Targeted high-efficiency, homogeneous myocardial gene transfer

Abstract

Myocardial gene therapy continues to show promise as a tool for investigation and treatment of cardiac disease. Progress toward clinical approval has been slowed by limited in vivo delivery methods. We investigated the problem in a porcine model, with an objective of developing a method for high efficiency, homogeneous myocardial gene transfer that could be used in large mammals, and ultimately in humans. Eighty-one piglets underwent coronary catheterization for delivery of viral vectors into the left anterior descending artery and/or the great cardiac vein. The animals were followed for 5 or 28 days, and then transgene efficiency was quantified from histological samples. The baseline protocol included treatment with VEGF, nitroglycerin, and adenosine followed by adenovirus infusion into the LAD. Gene transfer efficiency varied with choice of viral vector, with use of VEGF, adenosine, or nitroglycerin, and with calcium concentration. The best results were obtained by manipulation of physical parameters. Simultaneous infusion of adenovirus through both left anterior descending artery and great cardiac vein resulted in gene transfer to 78+/-6% of myocytes in a larger target area. This method was well tolerated by the animals.
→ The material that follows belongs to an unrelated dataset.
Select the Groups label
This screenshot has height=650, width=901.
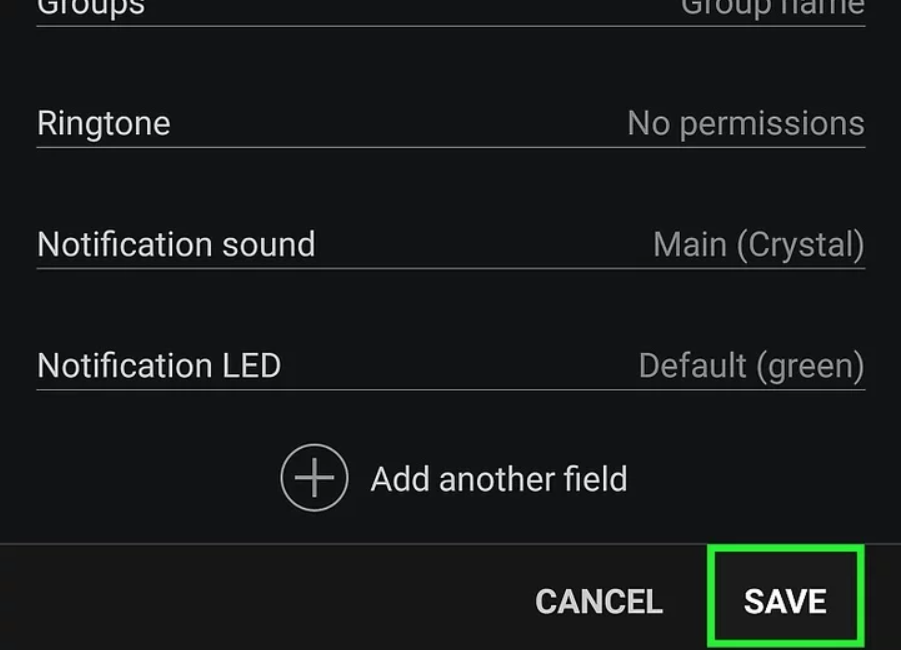pos(91,8)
We demonstrate targeted, homogeneous, high efficiency gene transfer using a method that should be transferable for eventual human usage.

Figure 1

(A) Fluoroscopic image of catheter position during the gene transfer procedure into the LAD. The arrowhead indicates the balloon catheter position. (B) X-gal stained gross and microscopic sections of Adβgal exposed hearts after gene transfer using the baseline protocol (VEGF 0.5 μg/ml, TNG 250 μg/ml, adenosine 5 mg/ml and 1.0 mM calcium). (C) X-gal stained gross and microscopic sections after exposure to AdNull control using the baseline protocol. Microscopic sections are counterstained with hematoxylin-eosin and magnified 400X.

Figure 2

(A) Effect of cGMP-dependent vascular permeability agents on gene transfer efficacy. (B) Effect of calcium and adenosine. In both graphs, the transgene efficiency was determined as the percentage of X-gal positive cells within the grossly blue area. (n = 6 for baseline, n = 3 for all other groups, * signifies p ≤ 0.01).

Figure 3

Effects of coronary flow characteristics. (A) Effect of coronary flow rate and virus contact time. (B) Effect of utilizing great cardiac vein in virus delivery. (C) Comparison of delivery method to the gross volume of myocardium expressing the transgene. (n = 6 for baseline and LAD/GCV groups, n = 3 for all other groups, * signifies p ≤ 0.01).

Figure 4

(A) Fluoroscopic image of catheter position during the gene transfer procedure with simultaneous infusion through both LAD and GCV. Arrowheads indicate the balloon catheter positions. (B) X-gal stained gross and microscopic sections of Adβgal exposed hearts after gene transfer using the LAD and GCV simultaneous perfusion protocol (Magnification 400X). Slides are stained with X-gal and counterstained with hematoxylin-eosin.

Figure 5

Microscopic section of Ad-null infused heart shows minimal perivascular inflammatory infiltrate without damage to adjacent myocytes.